> _DATASET EXTRACT_
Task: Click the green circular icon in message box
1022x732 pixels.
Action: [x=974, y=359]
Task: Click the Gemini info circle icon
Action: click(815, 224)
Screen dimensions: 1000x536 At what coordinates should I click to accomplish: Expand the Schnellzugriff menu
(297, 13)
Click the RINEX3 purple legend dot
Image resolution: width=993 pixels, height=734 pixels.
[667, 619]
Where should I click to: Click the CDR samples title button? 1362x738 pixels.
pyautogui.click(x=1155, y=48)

> _PROBLEM TO WORK ON_
Begin with the line that contains "Click the RINEX3 purple legend dot" and print each line exactly until the data ends, including the last line.

> _ANSWER SPACE_
Click the RINEX3 purple legend dot
Image resolution: width=993 pixels, height=734 pixels.
[667, 619]
Where should I click to: Click the CDR samples title button? 1362x738 pixels.
pyautogui.click(x=1155, y=48)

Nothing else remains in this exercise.